В первые свои студенческие каникулы Антон приехал в Чебачинск победителем, студентом Московского университета — вопреки всем советам туда поступать даже не пробовать; он черпал славу полными горстями. На школьном историческом кружке сделал доклад о Геродоте, ему выдали билет почётного члена кружка — как «первому из его членов и выпускников Чебачинской средней школы, поступившему на исторический факультет Московского университета и успешно в нём обучающемуся».
Мечты осуществлялись. С раннего детства Антона восхищали дедовы карманные швейцарские часы с щёлкающей крышкой и календарём, которые он купил после русско- японской войны у одного офицера; за пятьдесят лет они отстали на одну минуту.
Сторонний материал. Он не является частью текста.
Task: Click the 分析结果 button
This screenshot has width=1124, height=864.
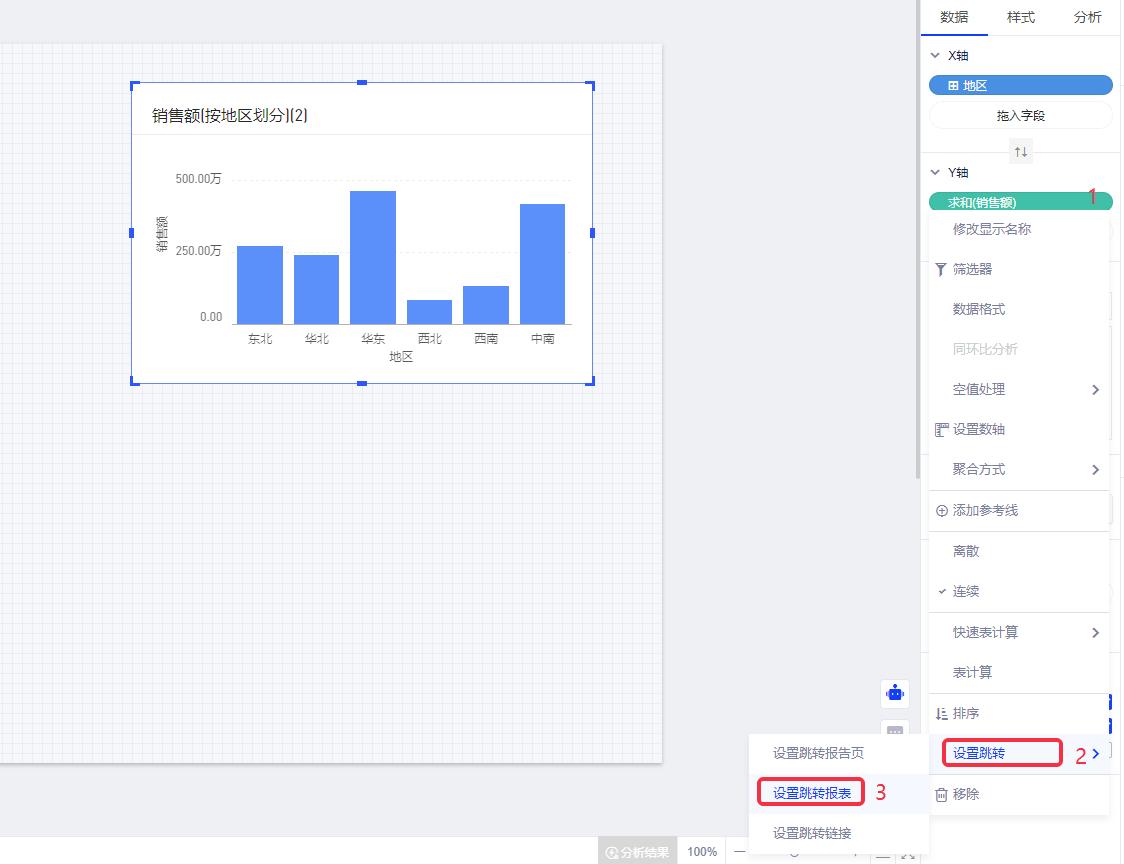Action: (x=637, y=852)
Дед обещал их подарить, если внук хорошо окончит школу. Антон окончил с золотой медалью. «В этой деревне быть первым не штука, — сказал дед. — Ты поступи в университет». Антон поступил. «Поступить — не штука, — сказал дед. — А вот дальше?» Первый семестр внук сдал на пятёрки. Дед вздохнул, отстегнул цепочку и решительным
жестом протянул часы: «Владей». (Счастье было, как у Френсиса Макомбера, недолгим: через полгода Антон уронил часы на кафельный пол в Сандуновских банях, погнулась ось, и никто не брался выточить новую.)
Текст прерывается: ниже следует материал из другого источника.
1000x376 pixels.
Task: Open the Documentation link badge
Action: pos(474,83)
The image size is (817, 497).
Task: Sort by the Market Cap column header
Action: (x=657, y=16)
Мечты осуществлялись. Валя была в городе, она ездила куда-то, но не поступила. Пришла на его доклад, он провожал её, она говорила: «Я всегда верила в тебя. Больше, чем во всех». Он долго целовал её, прижимая к шаткому плетню, мороз был под тридцать, он чуть не заболел, заболела она, несколько дней пролежала в постели. Он приходил, сидел; она была вся горячая. Как он жалел, что температура не у него, чтобы стало можно подумать: «Она положила свою бледную руку на его воспалённый лоб».
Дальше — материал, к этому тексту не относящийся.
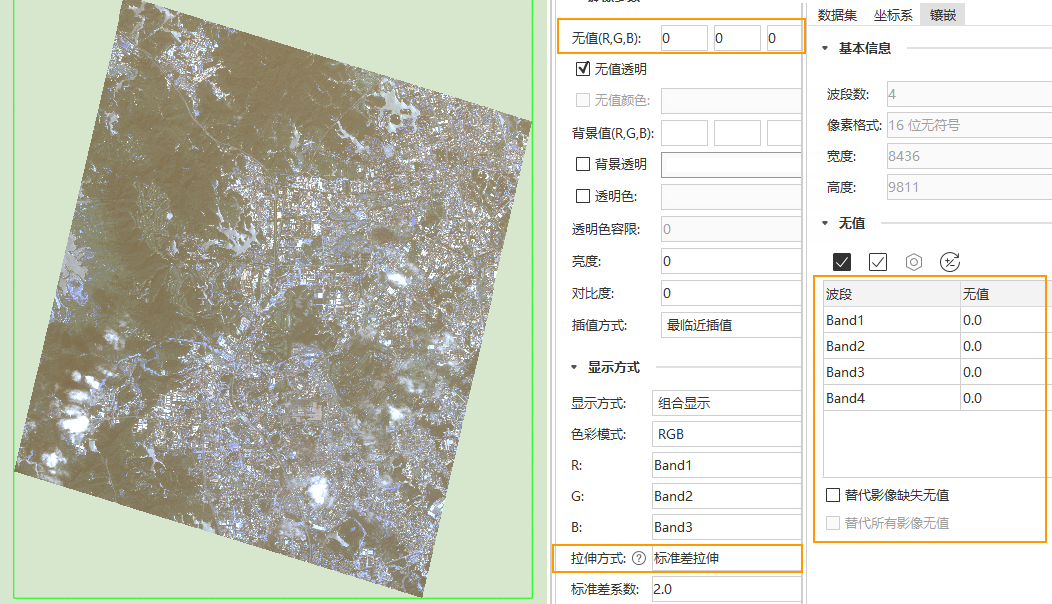
Task: Open the 插值方式 dropdown
Action: 731,325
И только за два дня до его отъезда она стала вставать и ходить в халатике, на котором, конечно, была только одна пуговица.
Вечером, умываясь, Антон по детской привычке глянул в серебристо-зеркальный бок старинного дедова рукомойника. Губы были какие-то странные — видимо, их искажал круглый бок. Антон посмотрел в мамино зеркало. Губы были похожи на красные бабкины подушечки для иголок. Он лёг спать, присвоив себе фамилию Губастьев.
6. Ты можешь ли Левиафана удою вытащить на брег?
Антон выговорил право кормить деда обедом. Уставя поднос тарелками, он прошёл в дедов покой. Дед лежал высоко на подушках.
— Как здоровье? О чём думаешь?
Это был дедов вопрос, начинать с него не стоило. Доктор Нина Ивановна пеняла: «Ты, Антон, всегда находишь темы, которые Леонида Львовича волнуют».
Дед ответил:
— Испохабили всё — начиная со Святых Апостолов и кончая бессловесными зверьми.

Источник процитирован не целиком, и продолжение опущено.